D’une certaine manière, Christian Millau était le plus jeune des pamphlétaires et des diaristes de son époque. Il en avait remis une bonne couche avec son délectable Dictionnaire d’un peu tout et n’importe quoi (Le Rocher, 2013), dans lequel il passait en revue à travers un abécédaire iconoclaste ce qui l’enchantait, l’agaçait, le révoltait, voulant à sa façon si particulière se mêler de tout avec une liberté de ton sans tabou. À « Bonheur », il associait la définition d’Antonio Gramsci : « Le bonheur, c’est d’allier le pessimisme de l’intelligence à l’optimisme de la volonté ». À « Communisme », il s’enflammait : « Système généreux qui consiste à enrichir la société en l’appauvrissant et à rendre l’homme plus libre en l’enfermant ».
À « Monarchie », le voilà citant le général de Gaulle en 1946 : « Ce qu’il faudrait à la France, c’est un roi. Un grand type qu’on sort comme cela dans les moments difficiles. » À « Saisons », il jubilait : « J’aime l’automne, parce que l’été vint de fermer sa grande gueule. J’aime le printemps, parce que c’est l’hiver qui perd la tête ». Et à « Thé de Chine », il rapportait sa visite dans les années 1960 chez Mme Leroux directrice d’une boutique de thé rue de Surène, à Paris, « Kitaï » : « Lorsqu’un inculte s’aventurait à lui demander : « Lait ou citron ? », elle s ‘effondrait en soupirant : « Mon Dieu, Mon Dieu… Dans une tasse de thé de Chine, on met du thé, un point c’est tout. » Sinon, Millau rend hommage à Nimier : « Ange de l’amitié, prince de l’impertinence qui flirtait avec la vie », mais aussi à Giono, rapportant cette réflexion qu’il lui fit en 1955 : « Dans mon pays on est jeune jusqu’à quatre-vingt-douze ans. Après on commence à se vieillir. ». Mais s’il y a bien une personnalité publique qui inspirait le mépris à Christian Millau, c’est bien le duc de Windsor : « Douze balles dans la peau, au pied de la tour de Londres… » ; il y racontait sa compromission avec le régime hitlérien, avant d’ajouter, in fine : « Encore une chance qu’on l’ait forcé à abdiquer. Sinon on peut tout imaginer : pas de bataille d’Angleterre, mais un souverain fantoche sous la coupe des nazis… ».
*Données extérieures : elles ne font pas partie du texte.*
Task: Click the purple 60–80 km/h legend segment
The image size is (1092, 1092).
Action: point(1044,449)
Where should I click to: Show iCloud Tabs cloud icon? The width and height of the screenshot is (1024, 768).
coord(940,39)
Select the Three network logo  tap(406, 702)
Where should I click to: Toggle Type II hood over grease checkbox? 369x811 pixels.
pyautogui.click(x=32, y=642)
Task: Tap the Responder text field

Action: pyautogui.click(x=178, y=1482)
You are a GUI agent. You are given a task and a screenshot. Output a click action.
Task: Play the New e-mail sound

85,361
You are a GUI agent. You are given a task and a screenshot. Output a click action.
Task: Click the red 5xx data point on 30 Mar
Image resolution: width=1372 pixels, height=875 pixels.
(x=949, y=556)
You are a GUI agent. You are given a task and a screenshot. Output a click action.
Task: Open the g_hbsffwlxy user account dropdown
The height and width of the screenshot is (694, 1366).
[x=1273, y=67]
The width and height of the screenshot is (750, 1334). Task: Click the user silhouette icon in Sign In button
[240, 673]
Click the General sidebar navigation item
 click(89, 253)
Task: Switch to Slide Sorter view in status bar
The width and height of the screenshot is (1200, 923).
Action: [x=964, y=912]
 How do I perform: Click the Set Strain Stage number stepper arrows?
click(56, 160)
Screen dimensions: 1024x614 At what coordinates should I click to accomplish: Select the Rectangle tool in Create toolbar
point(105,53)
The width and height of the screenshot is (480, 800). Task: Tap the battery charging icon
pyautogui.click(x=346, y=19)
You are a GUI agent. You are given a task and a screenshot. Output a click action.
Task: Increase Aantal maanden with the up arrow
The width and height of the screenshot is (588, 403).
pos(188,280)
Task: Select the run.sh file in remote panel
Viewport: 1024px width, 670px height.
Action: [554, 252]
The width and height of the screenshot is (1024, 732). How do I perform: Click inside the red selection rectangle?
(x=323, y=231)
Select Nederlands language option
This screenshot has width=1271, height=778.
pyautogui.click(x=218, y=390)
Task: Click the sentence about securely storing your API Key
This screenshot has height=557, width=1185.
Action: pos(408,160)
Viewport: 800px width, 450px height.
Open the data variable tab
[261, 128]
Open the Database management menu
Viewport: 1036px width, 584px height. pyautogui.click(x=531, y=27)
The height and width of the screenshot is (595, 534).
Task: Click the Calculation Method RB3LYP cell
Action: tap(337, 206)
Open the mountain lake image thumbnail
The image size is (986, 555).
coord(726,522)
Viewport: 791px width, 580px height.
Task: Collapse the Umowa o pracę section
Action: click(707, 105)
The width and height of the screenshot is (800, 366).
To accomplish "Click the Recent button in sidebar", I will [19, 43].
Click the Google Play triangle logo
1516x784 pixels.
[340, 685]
Christian Millau était aussi une voix, chaude et rassurante que l’on entendait dans les années 1980 sur les ondes d’Europe 1 le samedi matin, quand il chroniquait les bons restaurants qu’il avait dégustés… Belle époque des grandes voix comme celle d’André Arnaud, Frédéric Pottecher, Jean-Michel Desjeunes. Christian Millau était un dandy qui savait vivre, penser et écrire. Le dernier d’une génération perdue.